Teks Bacaan –
□ □ □

ENSIPEDIA.ID, KENDAL – Partai Komunis Indonesia (PKI) merupakan salah satu partai komunis terbesar pada zamannya di mana ia menempati posisi ketiga setelah Uni Soviet dan Tiongkok.
PKI Pemikat Rakyat Andal
PKI menjadi partai tersohor kala itu karena mampu menarik perhatian rakyat dengan membuat program-program yang menuntaskan kegelisahan masyarakat. Petingginya juga tak segan menggelontorkan dana yang besar untuk kegiatan warga.
“Meski kebijakannya sentralistik, pendekatan PKI di daerah amat disesuaikan dengan kondisi masyarakat,” kata sosiolog Arbi Sanit, penulis buku Badai Revolusi: Sketsa Politik Kekuatan PKI di Jawa Tengah & Jawa Timur.
Dalam meningkatkan citranya, PKI tampil begitu totalitas. Salah satunya seperti langkah PKI dalam menanggapi krisis pangan dan bencana kelaparan di Gunung Kidul pada pertengahan 1950. Tanah di Gunung Kidul memang tidak cocok bila ditanami Padi, sehingga masyarakat lebih memilih makan singkong. PKI pun gerak cepat dengan mengadakan program penyuluhan penanaman singkong.

□ □ □

Data Masukan –

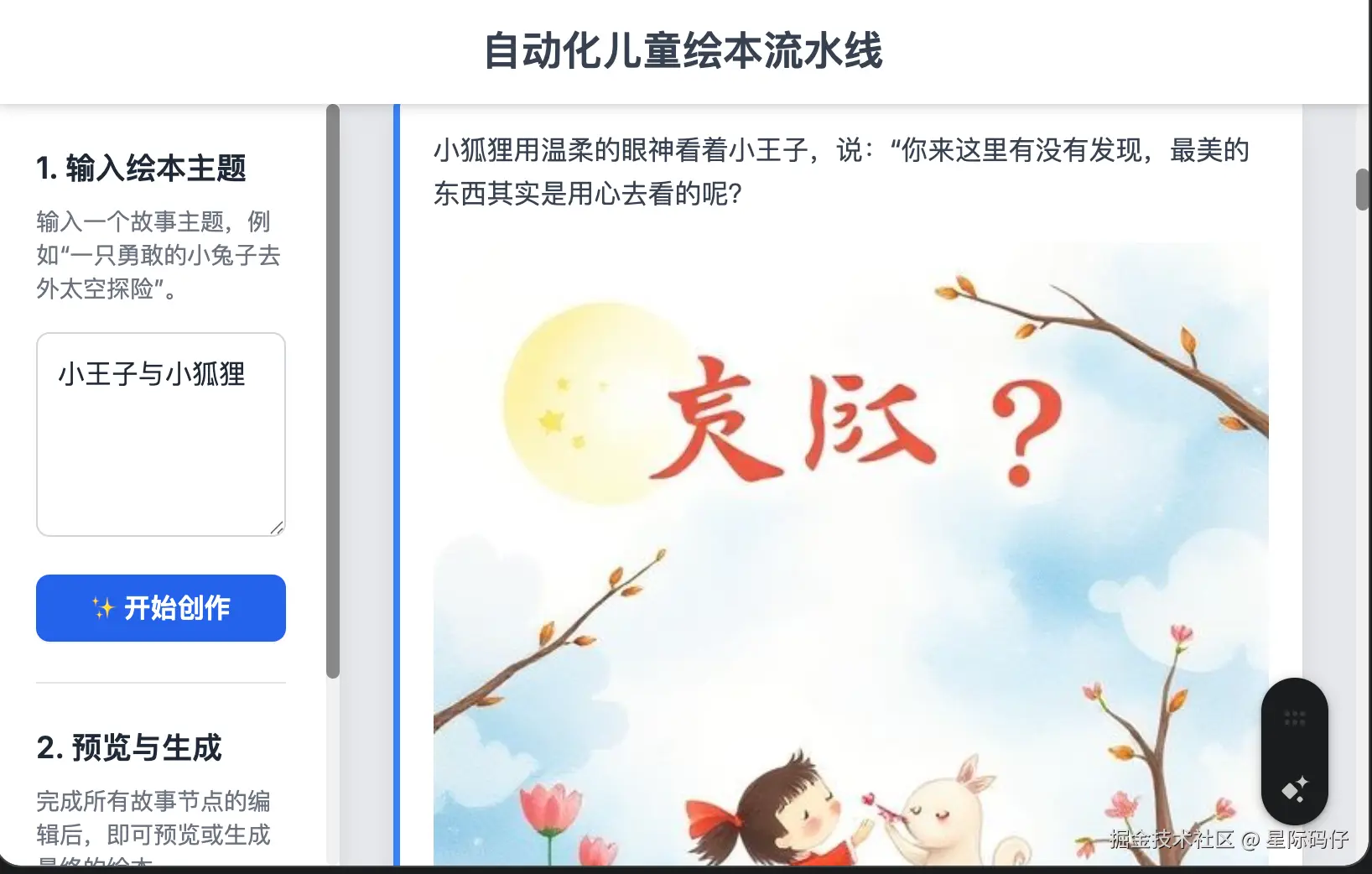Screen dimensions: 1372x874
Task: Click the story paragraph about 小狐狸
Action: [841, 172]
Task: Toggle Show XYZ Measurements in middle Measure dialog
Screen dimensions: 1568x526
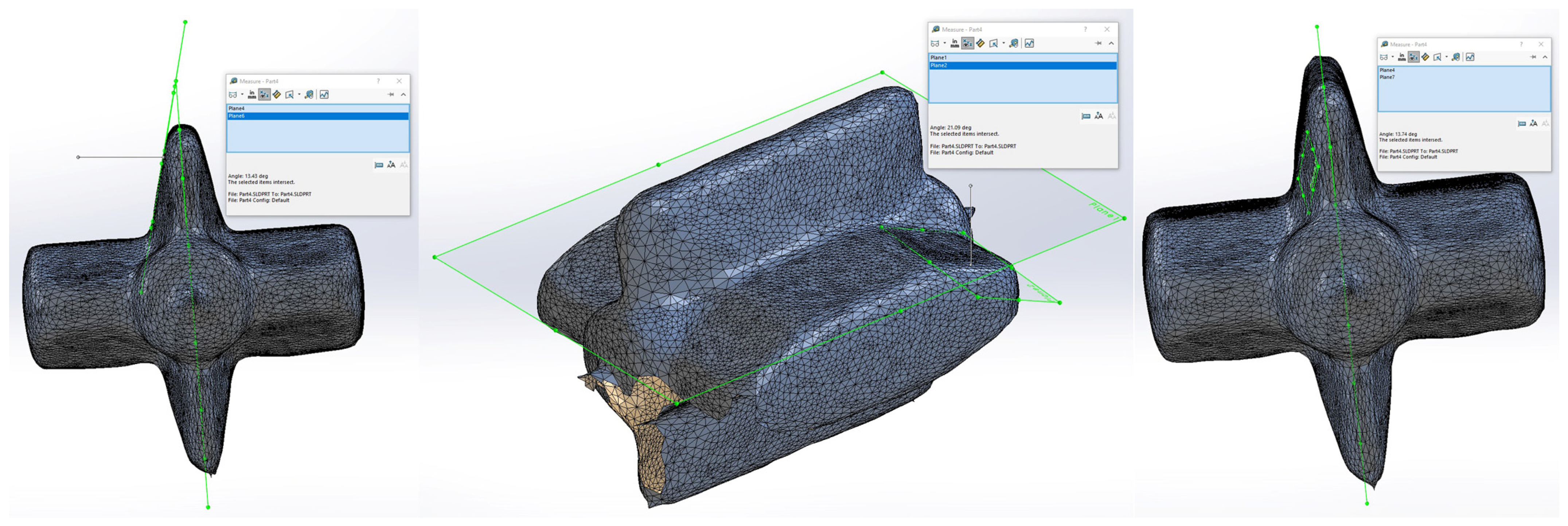Action: (967, 44)
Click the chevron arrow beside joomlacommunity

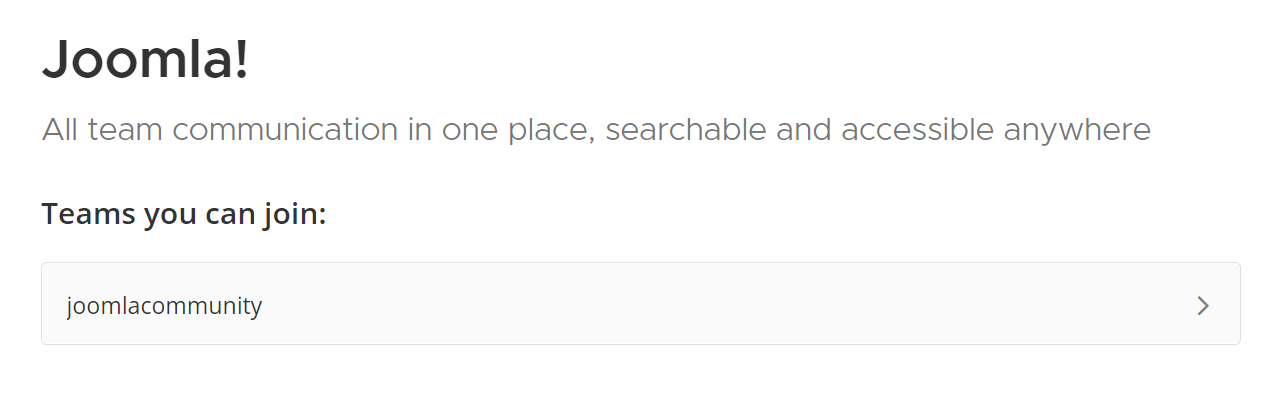[1203, 306]
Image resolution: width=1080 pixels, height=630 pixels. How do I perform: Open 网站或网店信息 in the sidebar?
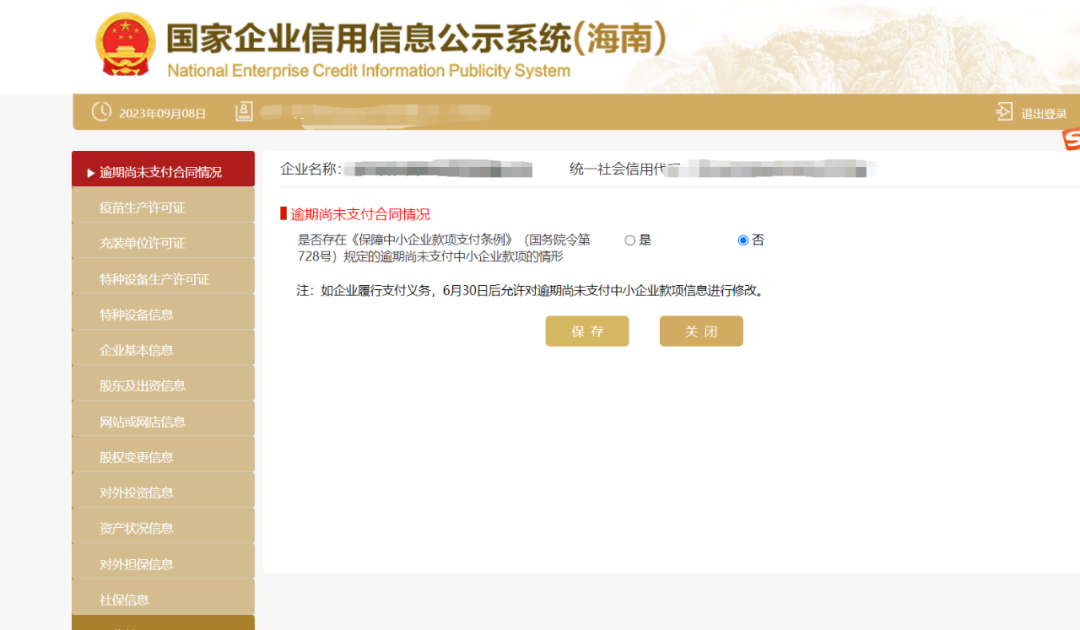(x=142, y=422)
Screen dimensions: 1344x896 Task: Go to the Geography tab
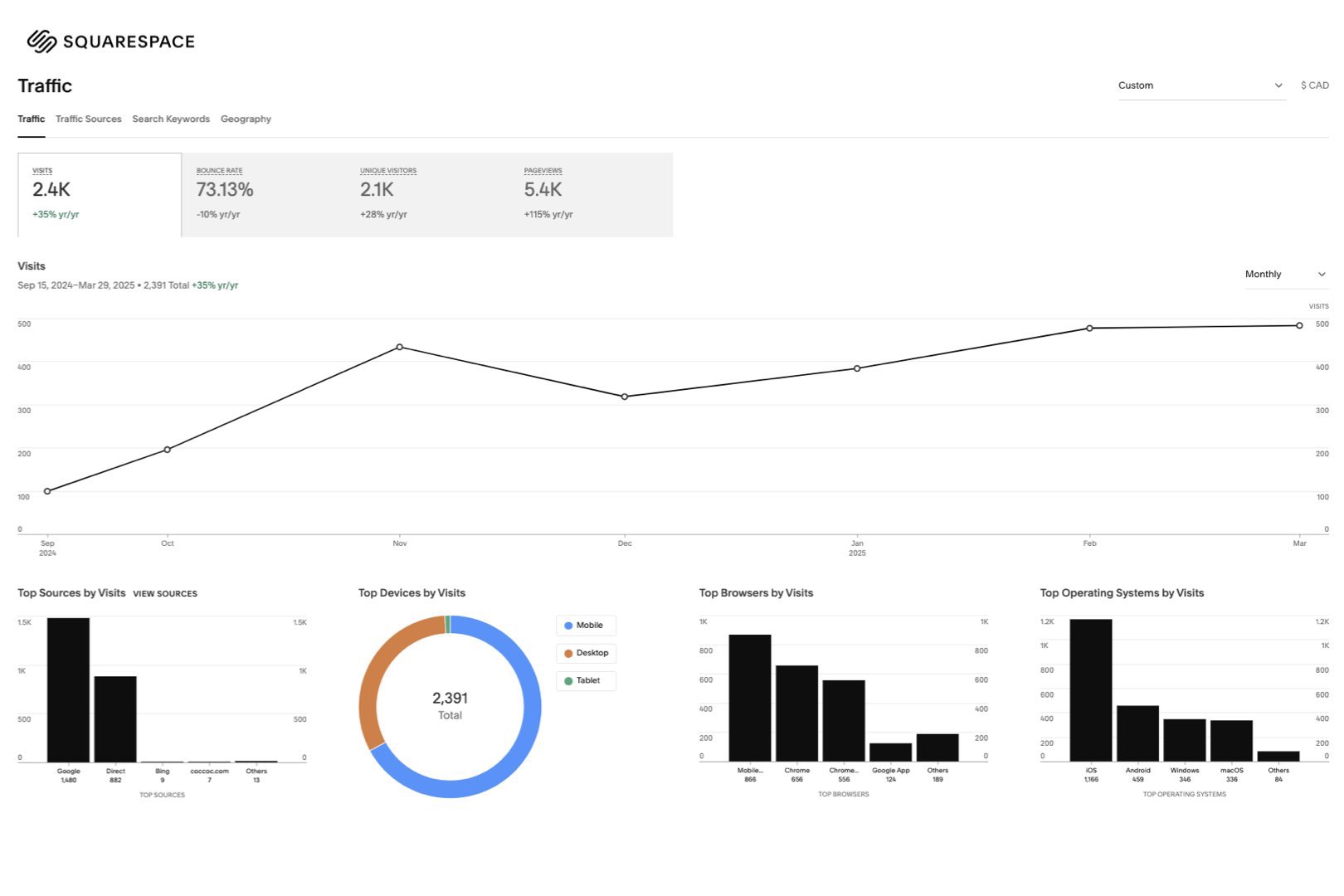click(246, 119)
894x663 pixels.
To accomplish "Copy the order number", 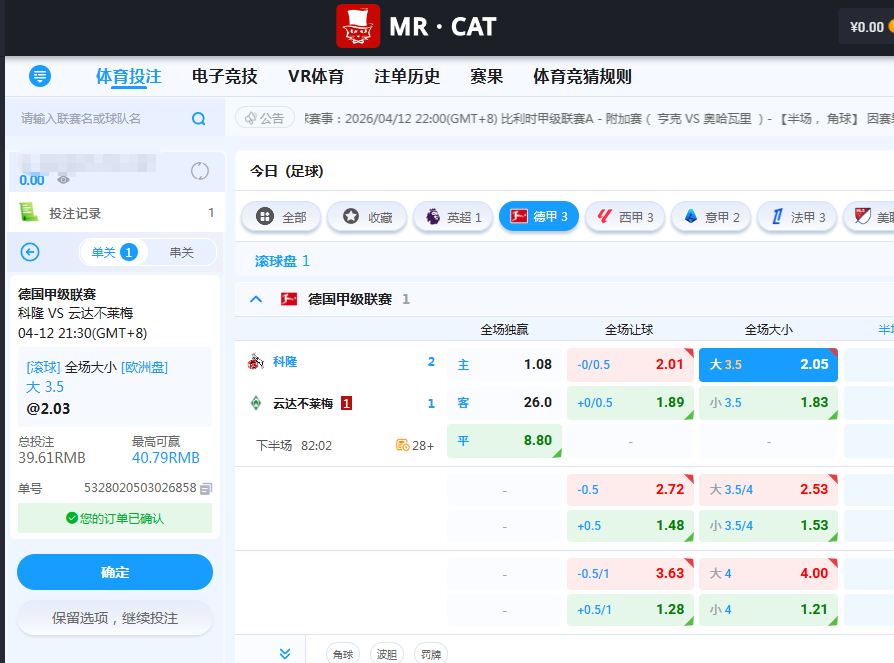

□ □ □

Tujuan 1 – Tuliskan kembali baris-baris catatan di atas tanpa perubahan, mulai dari baris yang memuat "Click the chevron" sampai dengan baris yang memuat "click(246, 119)". Gambar tidak perlu disertakan.
Tujuan 2 – Lanjutkan teks tentang Partai Komunis Indonesia di atas mulai dari kalimat terakhirnya.

Jawaban 1 –
Click the chevron arrow beside joomlacommunity

[1203, 306]
Image resolution: width=1080 pixels, height=630 pixels. How do I perform: Open 网站或网店信息 in the sidebar?
(x=142, y=422)
Screen dimensions: 1344x896 Task: Go to the Geography tab
click(246, 119)

Jawaban 2 –
“Kalau lagi musim mainan anak layang-layang, PKI bagi-bagi layangan gratis. Nanti keluarga yang terima layang-layang itu, dicatat sebagai penerima dan terdaftar sebagai anggota PKI. Siapa yang pernah terdaftar ada urusannya dengan PKI, itu dianggap jadi anggota,” ujar Sanit.
Tak hanya di bidang pangan, program-program PKI juga meluas hingga ke budaya dan kesehatan. Program tersebut dikemas untuk rakyat Jawa Timur dengan pengadaan pengembangan kesenian daerah (ludruk) dan program minum air bersih yang menyasar rakyat pedesaan.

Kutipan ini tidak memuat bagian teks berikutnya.